Faiss (Facebook AI Similarity Search) is a high-performance vector similarity search library developed by Meta AI and widely used in recommendation systems, semantic search, embeddings retrieval and large-scale nearest-neighbour workloads.

For this project, the chosen index type was:

faiss.IndexIVFScalarQuantizer(...)

which combines two complementary techniques:

• IVF (Inverted File Index)
• SQ8 (8-bit Scalar Quantization)

The reason for this choice was memory efficiency.

While HNSW provides excellent recall and latency, its graph-based structure becomes extremely memory-intensive at large scale because the full graph connectivity must remain resident in RAM.

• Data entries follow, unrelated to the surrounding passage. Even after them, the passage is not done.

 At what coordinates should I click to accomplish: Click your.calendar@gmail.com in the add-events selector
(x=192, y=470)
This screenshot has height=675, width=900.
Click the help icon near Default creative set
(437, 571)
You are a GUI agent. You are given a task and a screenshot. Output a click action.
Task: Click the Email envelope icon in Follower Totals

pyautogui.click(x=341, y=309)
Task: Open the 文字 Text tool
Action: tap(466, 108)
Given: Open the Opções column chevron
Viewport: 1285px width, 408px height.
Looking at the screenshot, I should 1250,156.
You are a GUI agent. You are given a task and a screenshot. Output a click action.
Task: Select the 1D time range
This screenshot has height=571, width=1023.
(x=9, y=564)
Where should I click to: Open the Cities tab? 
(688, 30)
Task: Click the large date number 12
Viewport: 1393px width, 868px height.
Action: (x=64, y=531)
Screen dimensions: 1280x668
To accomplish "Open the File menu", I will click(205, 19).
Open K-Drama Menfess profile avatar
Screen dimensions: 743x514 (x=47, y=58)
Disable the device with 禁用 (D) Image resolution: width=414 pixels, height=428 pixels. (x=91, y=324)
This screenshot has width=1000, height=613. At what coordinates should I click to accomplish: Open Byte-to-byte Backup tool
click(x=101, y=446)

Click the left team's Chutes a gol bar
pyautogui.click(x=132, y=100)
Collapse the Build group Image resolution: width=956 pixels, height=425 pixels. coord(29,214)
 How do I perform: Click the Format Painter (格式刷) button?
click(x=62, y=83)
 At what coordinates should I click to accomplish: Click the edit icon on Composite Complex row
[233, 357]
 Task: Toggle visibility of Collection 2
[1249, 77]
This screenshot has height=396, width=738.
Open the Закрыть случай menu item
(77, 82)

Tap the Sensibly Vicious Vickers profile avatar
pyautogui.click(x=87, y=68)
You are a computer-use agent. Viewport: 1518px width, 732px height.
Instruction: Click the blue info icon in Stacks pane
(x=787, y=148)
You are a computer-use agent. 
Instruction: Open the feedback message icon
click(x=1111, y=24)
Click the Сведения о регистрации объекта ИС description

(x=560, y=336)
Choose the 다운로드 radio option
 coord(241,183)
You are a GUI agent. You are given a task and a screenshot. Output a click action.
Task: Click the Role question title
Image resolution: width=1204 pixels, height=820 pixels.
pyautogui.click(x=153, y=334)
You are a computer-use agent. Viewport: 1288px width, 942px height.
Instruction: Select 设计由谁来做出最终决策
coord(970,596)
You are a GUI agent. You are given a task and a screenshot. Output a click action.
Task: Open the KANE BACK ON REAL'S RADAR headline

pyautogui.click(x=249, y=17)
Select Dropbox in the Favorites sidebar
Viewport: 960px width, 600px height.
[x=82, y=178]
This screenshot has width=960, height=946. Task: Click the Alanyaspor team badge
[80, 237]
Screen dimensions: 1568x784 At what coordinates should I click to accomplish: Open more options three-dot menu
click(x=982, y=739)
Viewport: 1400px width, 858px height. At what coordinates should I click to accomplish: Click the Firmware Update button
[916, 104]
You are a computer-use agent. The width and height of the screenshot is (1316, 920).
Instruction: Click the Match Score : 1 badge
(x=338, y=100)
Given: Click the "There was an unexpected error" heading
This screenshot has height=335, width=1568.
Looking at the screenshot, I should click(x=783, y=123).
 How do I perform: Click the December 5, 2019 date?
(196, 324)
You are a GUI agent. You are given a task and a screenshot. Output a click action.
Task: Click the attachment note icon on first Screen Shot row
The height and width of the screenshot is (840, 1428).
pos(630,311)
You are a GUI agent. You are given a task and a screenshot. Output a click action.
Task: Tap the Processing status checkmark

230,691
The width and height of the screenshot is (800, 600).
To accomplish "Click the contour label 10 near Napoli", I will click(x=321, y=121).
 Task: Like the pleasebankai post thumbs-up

Faiss IVF+SQ8 trades a small amount of recall for a massive reduction in memory usage while still keeping sub-millisecond query times.

This made it possible to fit 3 million vectors inside the competition's strict container memory limits.

The architecture was redesigned around two complementary Faiss techniques:

1. IVF — Inverted File Index

The dataset is partitioned into 1000 clusters during build time.

At query time, only 10 clusters are searched (nprobe=10), reducing the search space to roughly 1% of the full dataset.

Instead of:

O(N)

queries become approximately:

O(N / nlist * nprobe)

This dramatically reduces search cost while maintaining good recall.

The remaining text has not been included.